Author and illustrator Judith Kerr in her home.

Kerr wrote about the Holocaust in a way children could understand

Jewish and German-born British writer and illustrator Judith Kerr died on May 22, 2019 at the age of 95. She was still producing stories and illustrations well into her 90s.

Kerr is best known in the Jewish community for “When Hitler Stole Pink Rabbit,” a semi-autobiographical account of her family’s escape from Nazi-occupied Germany. Kerr later turned “When Hitler Stole Pink Rabbit” into a trilogy of Holocaust-themed books by adding “Bombs on Aunt Dainty and “A Small Person Far Away.”

“When Hitler Stole Pink Rabbit” became a set text in German schools.
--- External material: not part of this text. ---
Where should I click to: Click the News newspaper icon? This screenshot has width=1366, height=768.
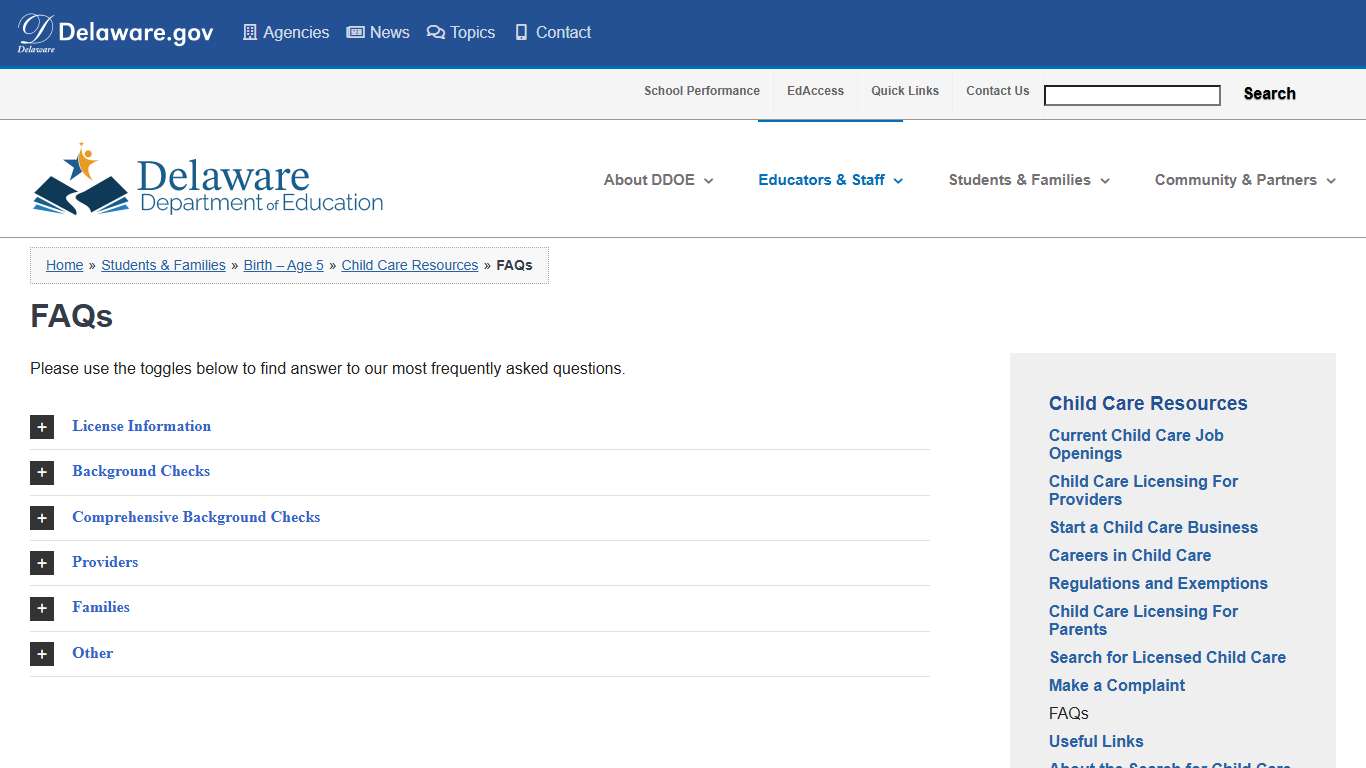point(355,33)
It is also an offering of the  Harold Grinspoon Foundation-supported PJ Library program, which sends 220,000 books each month to Jewish-identified children.
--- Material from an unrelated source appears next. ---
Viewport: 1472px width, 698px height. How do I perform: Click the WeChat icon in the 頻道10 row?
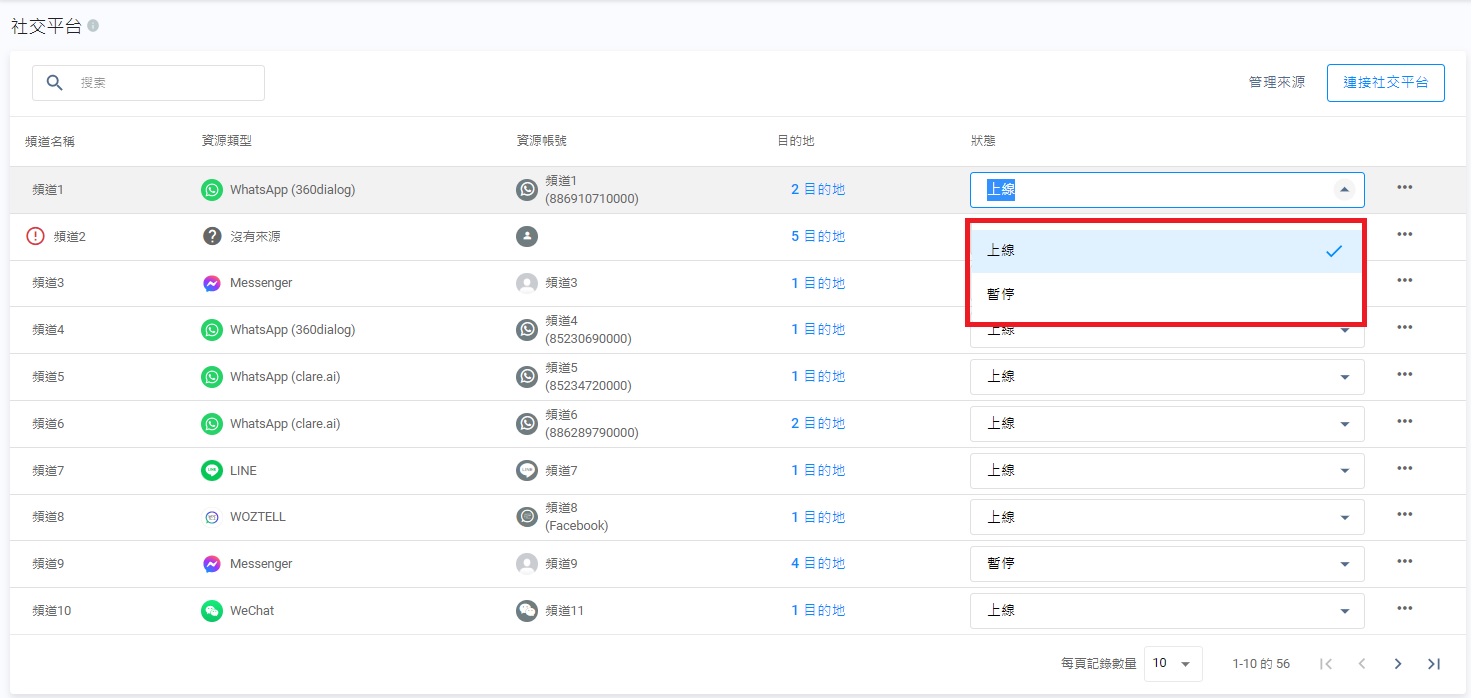[x=212, y=611]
Born in 1923, a child of the pre-war German intelligentsia, Kerr was forced to flee with her parents when Adolf Hitler came to power. Her father, Alfred Kerr, had been a theater critic and columnist in Berlin, and openly criticized the Nazis both in his writing and in weekly radio broadcasts

He left immediately for Prague, to be joined later by his wife and two children who traveled by train to the Swiss border. A day later, the Gestapo arrived at their home to arrest them.
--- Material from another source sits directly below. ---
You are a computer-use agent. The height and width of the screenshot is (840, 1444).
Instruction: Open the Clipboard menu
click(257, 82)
The family came to London via Paris in 1936, when Judith was 13. Kerr was already showing promise as an artist during the family’s time in Berlin and was touched to discover as an adult that, when the family was forced to flee, among the few possessions her mother had packed were Judith’s childhood drawings and paintings.

In London, Kerr learned English, trained as a secretary, worked for the Red Cross during the war, and later won a scholarship to the Central School of Arts and Crafts.

When her son protested the books he was learning to read from were too boring, she embarked on the Mog series: 17 picture books in total about a family cat, the first published in 1970.

Then after 30 years, she wrote “Goodbye Mog” in which Mog died. It was an almost unprecedented move for a children’s writer.

Kerr had confronted the possibility of death as a child, and said she wrote for those many children in Nazi-occupied Europe who — unlike her — did not survive to live full and happy lives.